Permit and Permit2 approvals remained the simplest assault vectors, accounting for 38% of losses in instances exceeding $1 million, whereas new assault vectors emerged following Ethereum’s Pectra improve.

Attackers started abusing EIP-7702-based malicious signatures, which allow a number of dangerous actions to be bundled right into a single person approval, main to 2 such incidents in August that resulted in $2.54 million in losses.

Despite the general decline, attackers shifted methods from large-scale heists to mass retail campaigns, with solely 11 instances exceeding $1 million in 2025 in comparison with 30 the earlier 12 months.

The common loss per sufferer fell to $790, pointing to a broader deal with retail customers quite than remoted high-profile thefts.

Recent coordinated assaults have drained hundreds of wallets across EVM-compatible networks, with particular person losses sometimes below $2,000 per deal with.

Industry Mobilizes Defense Networks Against Persistent Threats

Major pockets suppliers, together with MetaMask, Phantom, WalletJoin, and Backpack, have launched a global phishing defense network by way of partnership with the Security Alliance (SEAL), creating what they describe as a “decentralized immune system” for real-time menace identification.

The system permits anybody worldwide to submit verifiable phishing studies, that are robotically validated and broadcast to all collaborating wallets, enabling faster response occasions and probably saving extra funds.

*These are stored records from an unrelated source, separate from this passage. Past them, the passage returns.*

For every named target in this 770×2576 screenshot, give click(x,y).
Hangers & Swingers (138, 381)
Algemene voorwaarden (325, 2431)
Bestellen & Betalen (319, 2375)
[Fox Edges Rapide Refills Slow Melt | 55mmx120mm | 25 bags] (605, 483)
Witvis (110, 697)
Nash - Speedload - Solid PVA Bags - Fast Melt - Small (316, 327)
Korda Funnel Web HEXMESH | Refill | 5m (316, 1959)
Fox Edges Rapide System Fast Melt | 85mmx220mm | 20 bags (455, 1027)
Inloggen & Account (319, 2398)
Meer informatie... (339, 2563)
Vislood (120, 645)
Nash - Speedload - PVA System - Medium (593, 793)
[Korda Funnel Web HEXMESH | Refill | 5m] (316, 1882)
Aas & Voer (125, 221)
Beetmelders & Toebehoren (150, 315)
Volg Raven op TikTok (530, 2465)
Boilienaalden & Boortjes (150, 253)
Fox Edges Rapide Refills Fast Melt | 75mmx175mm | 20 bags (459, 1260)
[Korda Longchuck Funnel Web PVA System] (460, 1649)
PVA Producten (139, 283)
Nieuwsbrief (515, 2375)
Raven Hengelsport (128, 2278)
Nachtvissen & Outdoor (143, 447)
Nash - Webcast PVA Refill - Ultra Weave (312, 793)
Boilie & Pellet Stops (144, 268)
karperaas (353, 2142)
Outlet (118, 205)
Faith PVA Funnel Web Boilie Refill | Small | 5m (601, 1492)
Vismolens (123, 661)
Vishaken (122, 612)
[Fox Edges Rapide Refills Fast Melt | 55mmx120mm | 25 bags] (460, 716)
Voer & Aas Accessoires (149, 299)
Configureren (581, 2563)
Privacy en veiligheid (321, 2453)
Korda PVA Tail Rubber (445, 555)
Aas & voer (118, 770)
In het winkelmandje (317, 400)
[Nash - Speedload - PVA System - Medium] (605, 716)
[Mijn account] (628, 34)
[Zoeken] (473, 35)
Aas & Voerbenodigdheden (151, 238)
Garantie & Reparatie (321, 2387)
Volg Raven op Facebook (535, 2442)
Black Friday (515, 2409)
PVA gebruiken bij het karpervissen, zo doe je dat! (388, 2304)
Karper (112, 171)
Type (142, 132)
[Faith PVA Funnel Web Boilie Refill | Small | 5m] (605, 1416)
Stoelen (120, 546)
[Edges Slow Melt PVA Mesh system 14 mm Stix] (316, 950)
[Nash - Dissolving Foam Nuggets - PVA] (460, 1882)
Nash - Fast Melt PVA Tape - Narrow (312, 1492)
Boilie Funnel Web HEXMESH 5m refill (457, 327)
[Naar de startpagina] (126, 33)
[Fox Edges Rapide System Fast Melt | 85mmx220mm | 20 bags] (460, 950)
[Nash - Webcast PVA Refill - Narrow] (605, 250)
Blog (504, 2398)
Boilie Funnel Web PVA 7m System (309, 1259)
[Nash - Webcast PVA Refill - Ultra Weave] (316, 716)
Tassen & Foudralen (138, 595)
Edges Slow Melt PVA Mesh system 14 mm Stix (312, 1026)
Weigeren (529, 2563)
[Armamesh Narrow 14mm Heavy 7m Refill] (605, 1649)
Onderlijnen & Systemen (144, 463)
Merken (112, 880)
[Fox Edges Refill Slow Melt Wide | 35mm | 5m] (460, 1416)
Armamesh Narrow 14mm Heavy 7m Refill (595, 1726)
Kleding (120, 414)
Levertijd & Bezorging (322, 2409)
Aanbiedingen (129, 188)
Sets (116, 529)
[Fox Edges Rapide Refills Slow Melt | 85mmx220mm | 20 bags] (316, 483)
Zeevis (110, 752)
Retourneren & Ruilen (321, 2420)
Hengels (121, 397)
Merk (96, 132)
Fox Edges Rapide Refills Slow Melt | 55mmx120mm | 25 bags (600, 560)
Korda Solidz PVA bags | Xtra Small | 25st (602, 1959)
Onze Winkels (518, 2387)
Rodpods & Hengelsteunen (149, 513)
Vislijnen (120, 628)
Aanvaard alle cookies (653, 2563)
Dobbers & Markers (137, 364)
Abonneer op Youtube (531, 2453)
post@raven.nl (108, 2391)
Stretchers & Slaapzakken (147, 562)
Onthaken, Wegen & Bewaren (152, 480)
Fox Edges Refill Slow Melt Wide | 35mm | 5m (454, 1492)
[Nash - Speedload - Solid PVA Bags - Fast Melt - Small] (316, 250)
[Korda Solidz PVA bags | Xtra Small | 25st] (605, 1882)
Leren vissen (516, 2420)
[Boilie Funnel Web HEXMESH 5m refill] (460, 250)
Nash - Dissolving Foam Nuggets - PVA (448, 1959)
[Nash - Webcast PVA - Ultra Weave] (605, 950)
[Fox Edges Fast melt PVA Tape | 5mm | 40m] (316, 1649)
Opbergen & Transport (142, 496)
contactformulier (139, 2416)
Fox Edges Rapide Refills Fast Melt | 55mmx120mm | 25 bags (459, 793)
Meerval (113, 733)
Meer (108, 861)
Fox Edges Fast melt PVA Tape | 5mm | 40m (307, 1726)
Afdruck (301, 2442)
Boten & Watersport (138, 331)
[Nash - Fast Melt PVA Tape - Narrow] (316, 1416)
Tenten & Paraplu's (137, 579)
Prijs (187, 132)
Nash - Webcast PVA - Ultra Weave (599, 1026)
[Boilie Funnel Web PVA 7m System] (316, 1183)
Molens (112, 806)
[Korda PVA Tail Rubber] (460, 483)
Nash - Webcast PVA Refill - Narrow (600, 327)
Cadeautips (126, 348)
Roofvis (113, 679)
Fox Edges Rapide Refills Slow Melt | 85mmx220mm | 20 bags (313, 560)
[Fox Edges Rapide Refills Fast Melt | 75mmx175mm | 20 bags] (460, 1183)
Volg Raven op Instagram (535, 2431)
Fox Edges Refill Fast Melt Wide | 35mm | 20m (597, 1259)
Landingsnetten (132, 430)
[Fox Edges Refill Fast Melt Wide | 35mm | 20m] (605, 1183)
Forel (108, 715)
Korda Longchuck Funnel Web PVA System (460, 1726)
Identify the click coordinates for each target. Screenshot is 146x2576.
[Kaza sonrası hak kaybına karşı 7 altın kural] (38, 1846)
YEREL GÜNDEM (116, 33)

“Drainers are a relentless cat-and-mouse sport,” MetaMask safety researcher Ohm Shah stated. “Partnering with SEAL permits pockets builders to maneuver sooner and throw a wrench on the drainer’s infra.“

The protection effort builds on SEAL’s verifiable phishing studies instrument, which lets safety researchers show that reported web sites really host phishing content material.

@MetaMask, @Phantom, and different main wallets have partnered with SEAL to launch a world phishing protection community.#MetaMask #Cryptohttps://t.co/auvAQFmcSa

— Cryptonews.com (@cryptonews) October 22, 2025

Beyond technical exploits, deepfake expertise has emerged as one other menace vector, with Manta Network co-founder Kenny Li revealing again in April that he was targeted in a sophisticated Zoom call utilizing prerecorded movies of acquainted people.

The attackers tried to trick him into downloading malicious script information disguised as Zoom updates, with Li suspecting North Korea-linked Lazarus Group involvement.

Meanwhile, crypto-related losses from hacks and cybersecurity exploits fell 60% in December to roughly $76 million, down from November’s $194.2 million.

However, safety consultants warning that persistent threats similar to address-poisoning scams and browser pockets exploits proceed to focus on customers throughout the ecosystem.

The publish SlowMist Warns of Sophisticated 2FA Scam Targeting MetaMask Wallets appeared first on Cryptonews.